■ **Written problem**: Count how many lines of the records contain the string "height". Give only the number.

■ **Rows**:
********
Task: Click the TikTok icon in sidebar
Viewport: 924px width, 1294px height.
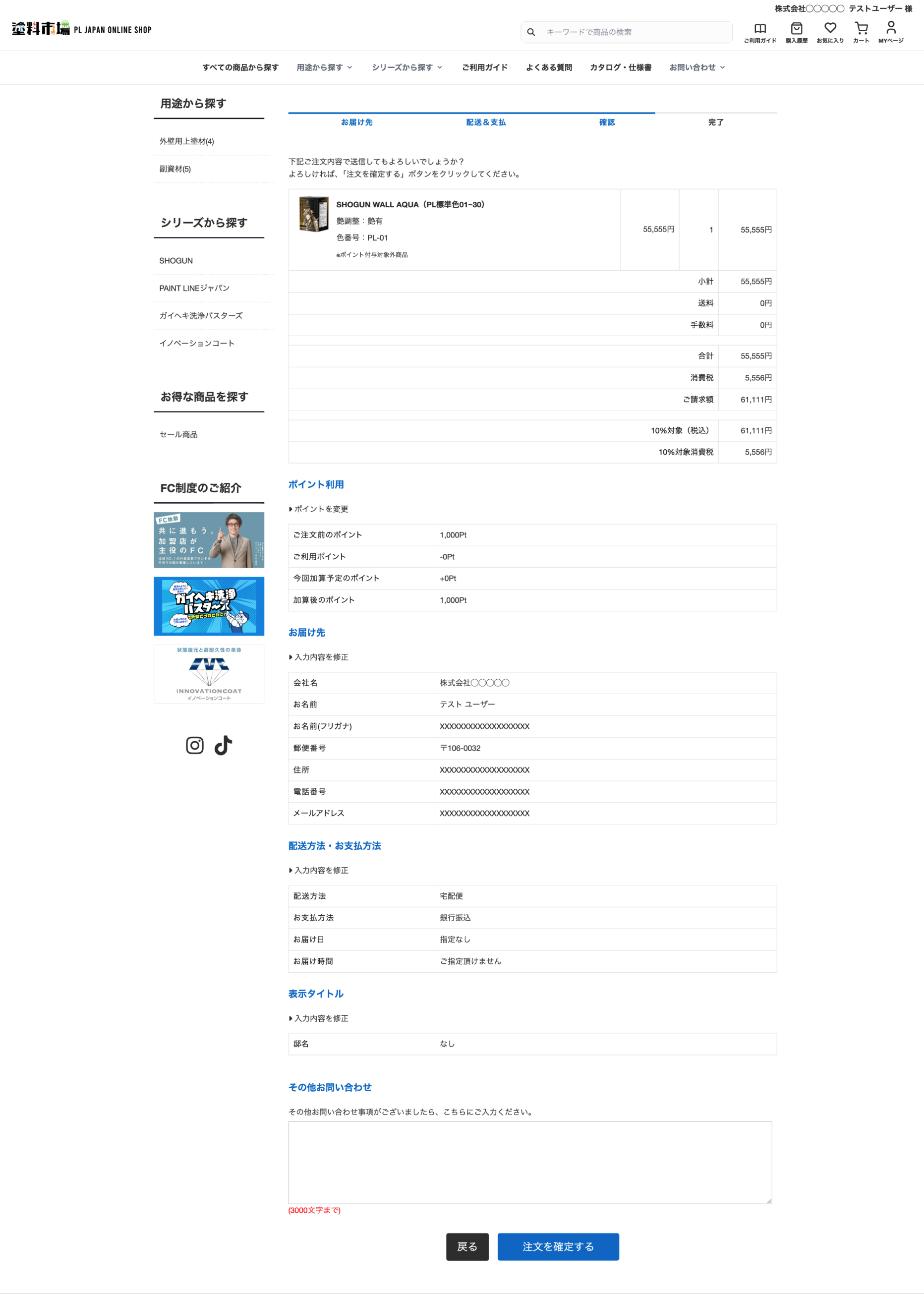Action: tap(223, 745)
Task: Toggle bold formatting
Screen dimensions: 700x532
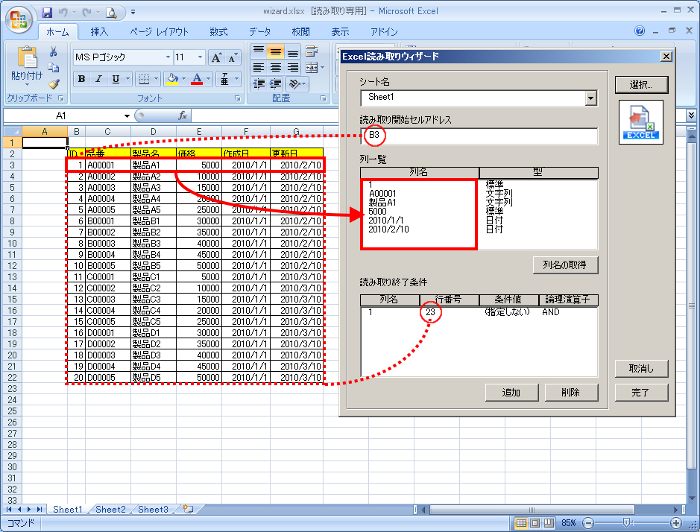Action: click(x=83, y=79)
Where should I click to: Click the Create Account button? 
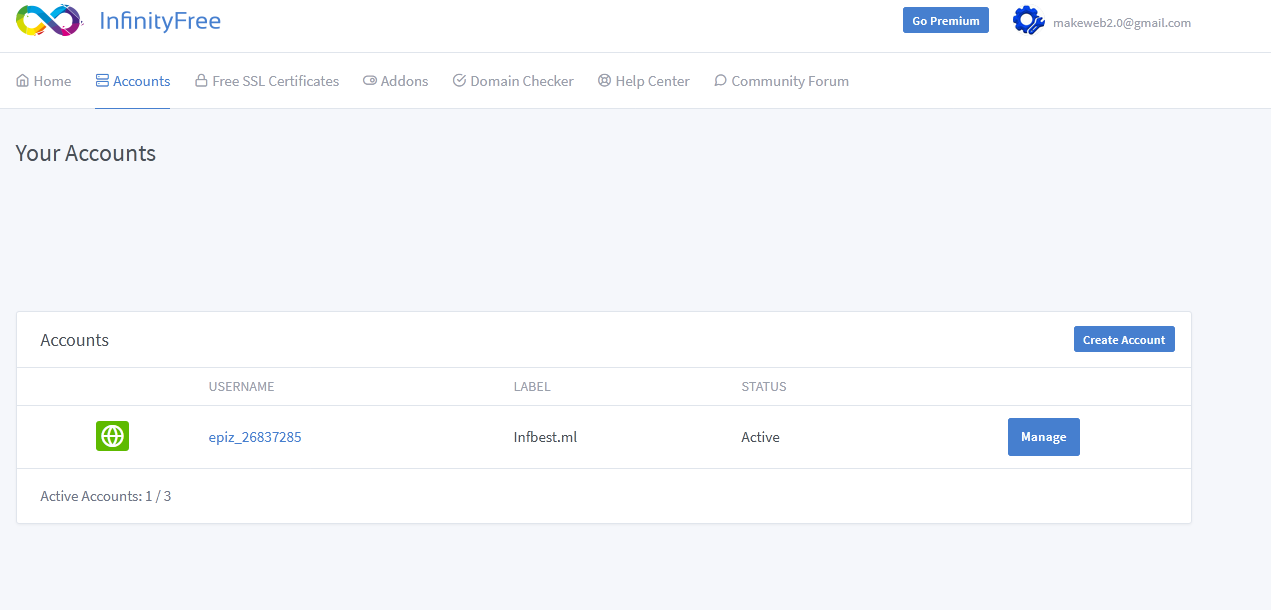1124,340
********
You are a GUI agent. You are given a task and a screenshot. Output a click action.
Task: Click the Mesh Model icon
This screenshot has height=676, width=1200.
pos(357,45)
********
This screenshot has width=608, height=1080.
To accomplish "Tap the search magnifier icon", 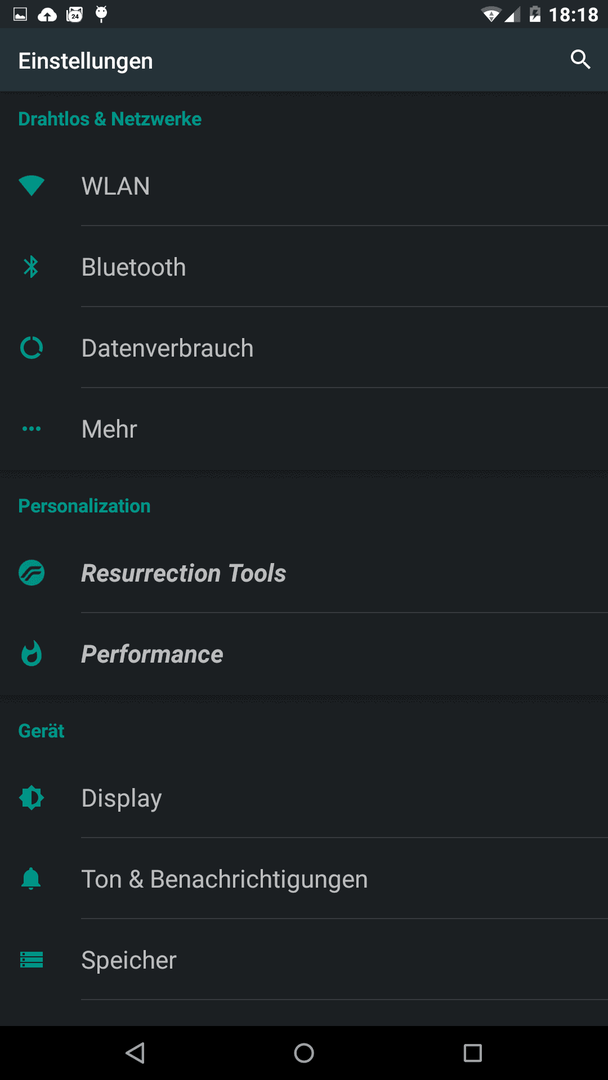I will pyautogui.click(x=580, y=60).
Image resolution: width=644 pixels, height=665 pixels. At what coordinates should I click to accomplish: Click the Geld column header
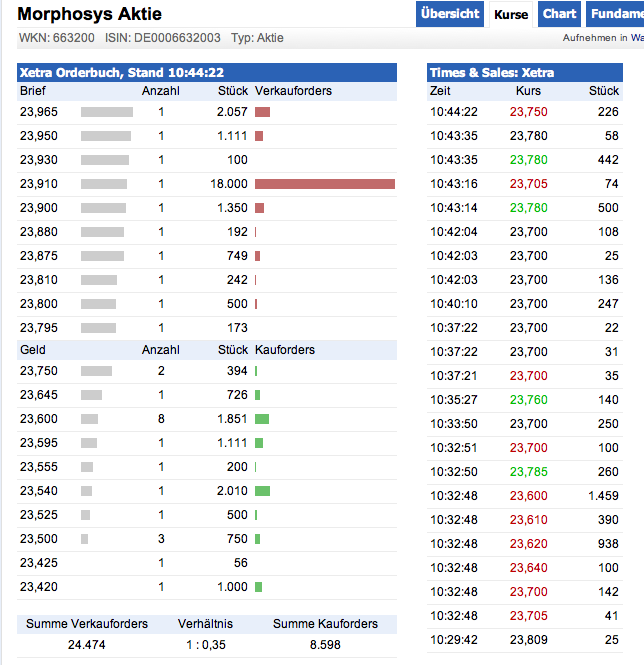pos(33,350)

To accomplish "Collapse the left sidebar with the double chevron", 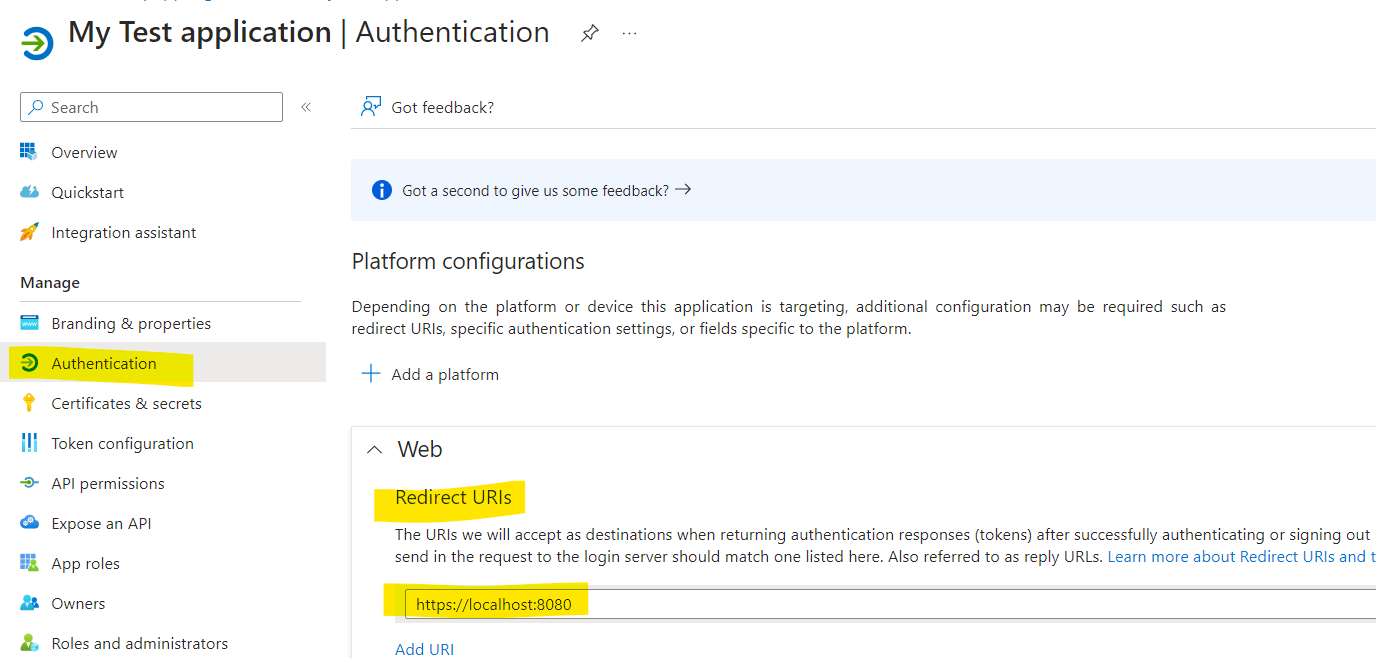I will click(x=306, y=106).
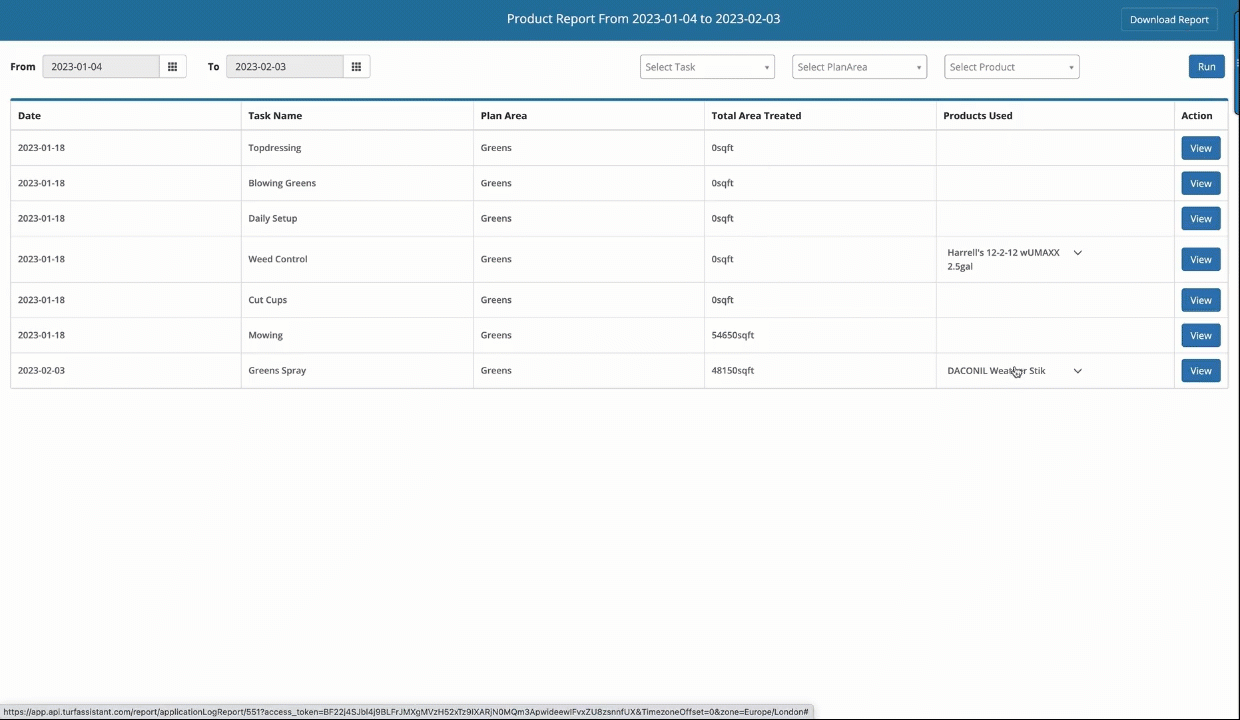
********
■ **Answer to the exercise**: 4